St Helens and the Leeds Rhinos competed in the 2022 Super League Grand Final, for a record fifth time at Old Trafford, which saw St Helens win 24–12.

==Pre-match==
===Team selection===
Following the departures of Viliame Kikau, Apisai Koroisau, and Charlie Staines to other clubs, Penrith fielded a team with 11 members of their 2022 grand final team. 2022 Clive Churchill Medallist and regular fullback Dylan Edwards missed the match through injury, with Liam Martin and Scott Sorensen also absent through injury concerns.

===Officiating===
Australian referee Ashley Klein was selected to referee his third World Club Challenge, having previously been in charge of the 2008 and 2012 fixtures.
== Match ==
===Summary===
The match was originally scheduled to kick off at 18:00 AEDT but due to the extreme heat and humidity forecast for that time, the kick off time was put back to 18:50 AEDT. The NRL also announced that the game will be played in four quarters of 20 minutes each, with each team allowed an additional interchange player and two extra interchanges allowed during the match.
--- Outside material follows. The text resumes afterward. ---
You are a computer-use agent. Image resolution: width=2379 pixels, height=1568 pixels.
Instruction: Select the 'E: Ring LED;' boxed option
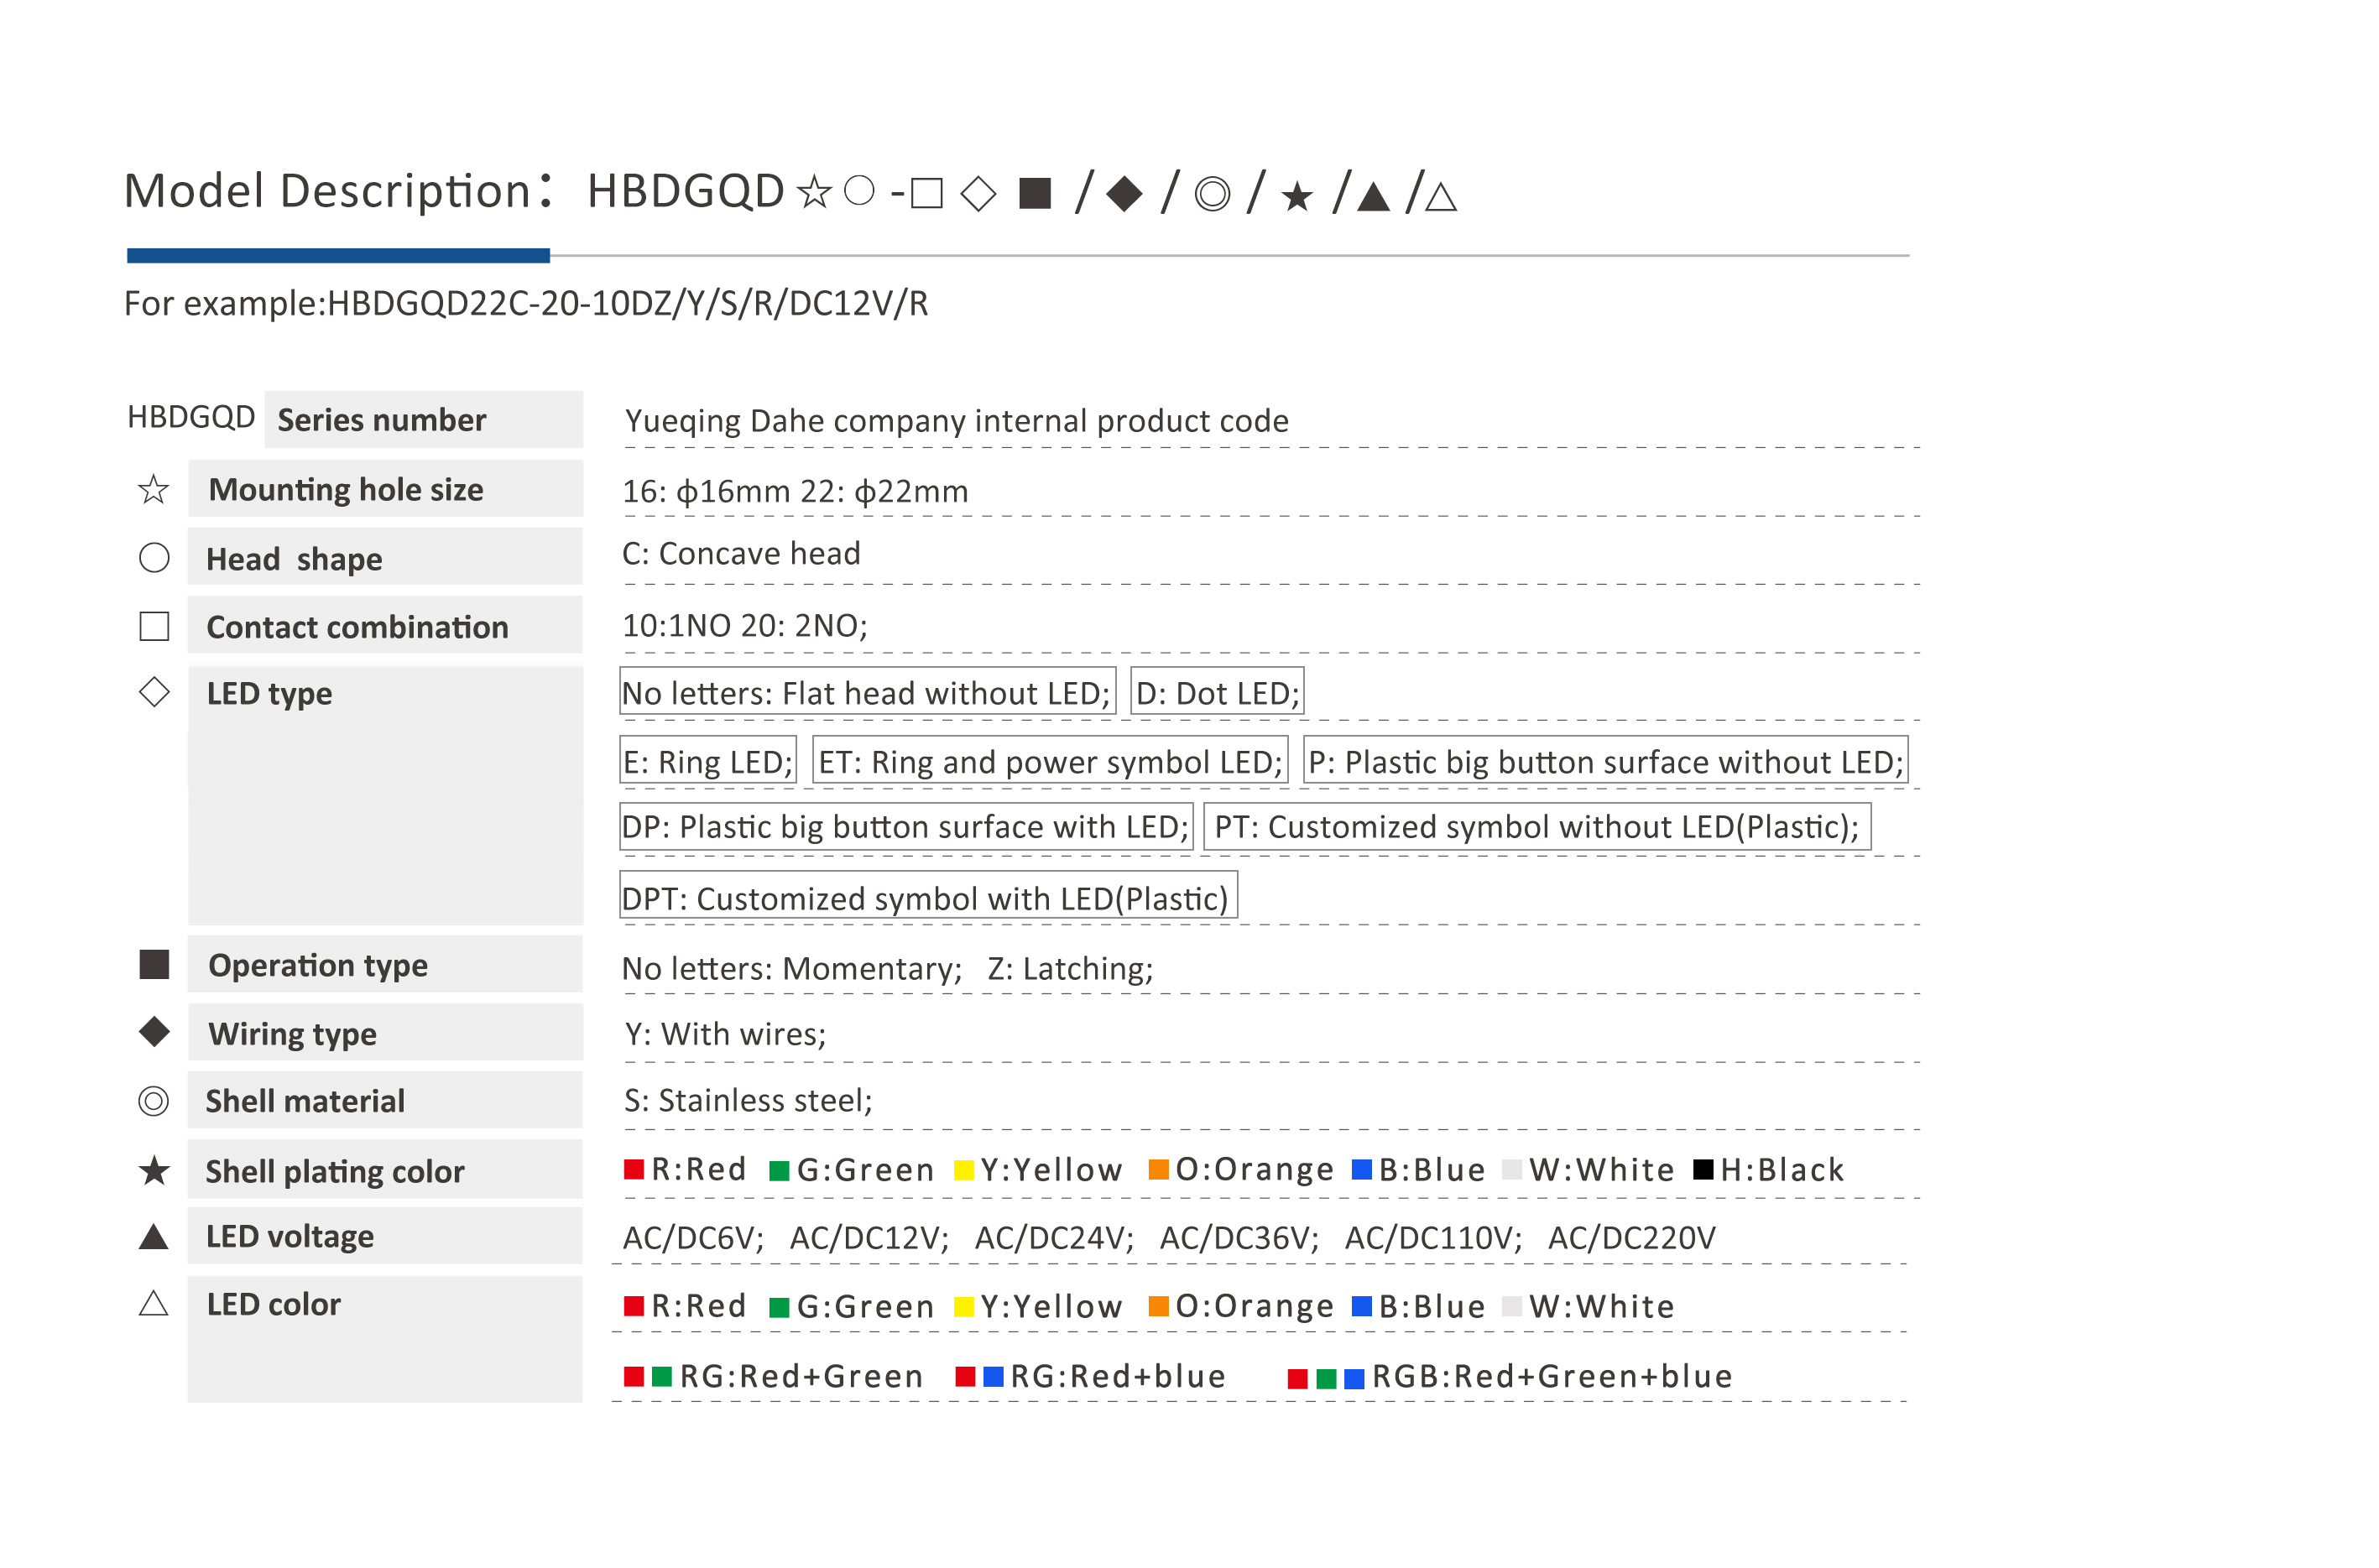pyautogui.click(x=707, y=762)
Despite the forecast, a large storm hit the stadium shortly before kick-off, with torrential rain falling for a lot of the match.
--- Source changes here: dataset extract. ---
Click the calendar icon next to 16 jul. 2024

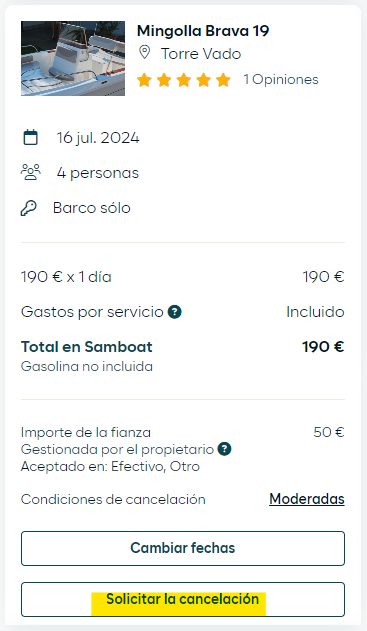point(31,137)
St Helens scored twice early through Jack Welsby and Konrad Hurrell, eventually taking a 10-0 lead to half time.

After an extended half time break due to lightning above the stadium, Penrith finally got on the board in the 52nd minute through Izack Tago, before St Helens added a penalty goal to extend their lead to 12-6.
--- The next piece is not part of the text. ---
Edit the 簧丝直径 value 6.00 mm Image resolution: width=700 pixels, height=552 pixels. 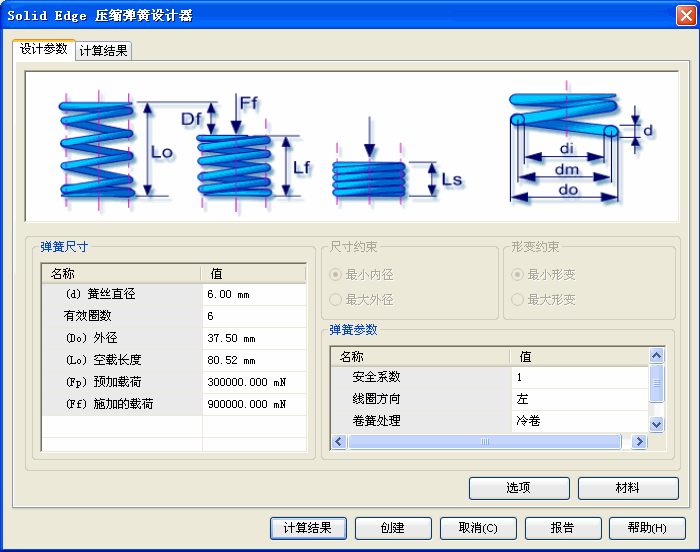tap(253, 294)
Saints looked to have won the match with two minutes remaining, but Brian To'o scored a try to bring Penrith to within two points, before Nathan Cleary kicked the conversion, to send the match to extra time.

St Helens eventually won the match 13–12, after a knock on from Penrith gave Saints possession near the halfway line, before Lewis Dodd kicked the winning drop goal.

===Statistics===

| Statistic | Penrith Panthers | St Helens |
| Tries | 2 | 2 |
| Conversions | 2 | 1 |
| Penalty goals (attempts) | 0 (0) | 1 (1) |
| Field goals (attempts) | 0 (0) | 1 (3) |
Possession
| Possession | 49% | 51% |
| Total sets | 48 | 47 |
| Completed sets | 34 | 37 |
| Completion rate | 70% | 78% |
Attacking
| All runs | 203 | 197 |
| All run metres | 1740 | 1602 |
| Line breaks | 1 | 3 |
| Offloads | 5 | 10 |
Defending
| Kick metres | 614 | 861 |
| 40/20 | 0 | 0 |
| Tackles | 415 | 409 |
| Missed tackles | 29 | 41 |
| Goal line dropouts | 1 | 2 |
| Try saves | 0 | 0 |
Discipline
| Penalties conceded | 3 | 6 |
| Errors | 16 | 11 |
| Send offs | 0 | 0 |
| Sin bins | 0 | 0 |
Reference: NRL Match Centre

Penrith Panthers:
- Most runs: 26 – Stephen Crichton
- Most running metres: 214 – Stephen Crichton
- Most line breaks: 1 – Taylan May
- Most tackles: 51 – Zac Hosking
- Most missed tackles: 5 – Mitch Kenny
- Most errors: 3 – Nathan Cleary

St Helens:
- Most runs: 21 –
  - Will Hopoate
  - Alex Walmsley
- Most running metres: 181 – Alex Walmsley
- Most line breaks: 1 –
  - Konrad Hurrell
  - Mark Percival
  - Curtis Sironen
- Most tackles: 50 –
  - James Roby
  - Morgan Knowles
- Most missed tackles: 7 – Morgan Knowles
- Most errors: 3 – Jack Welsby

==Broadcasting==
The match was broadcast in Australia on subscription television channel Fox League and streamed via Kayo Sports. In the United Kingdom, Channel 4 and Sky Sports showed the match live.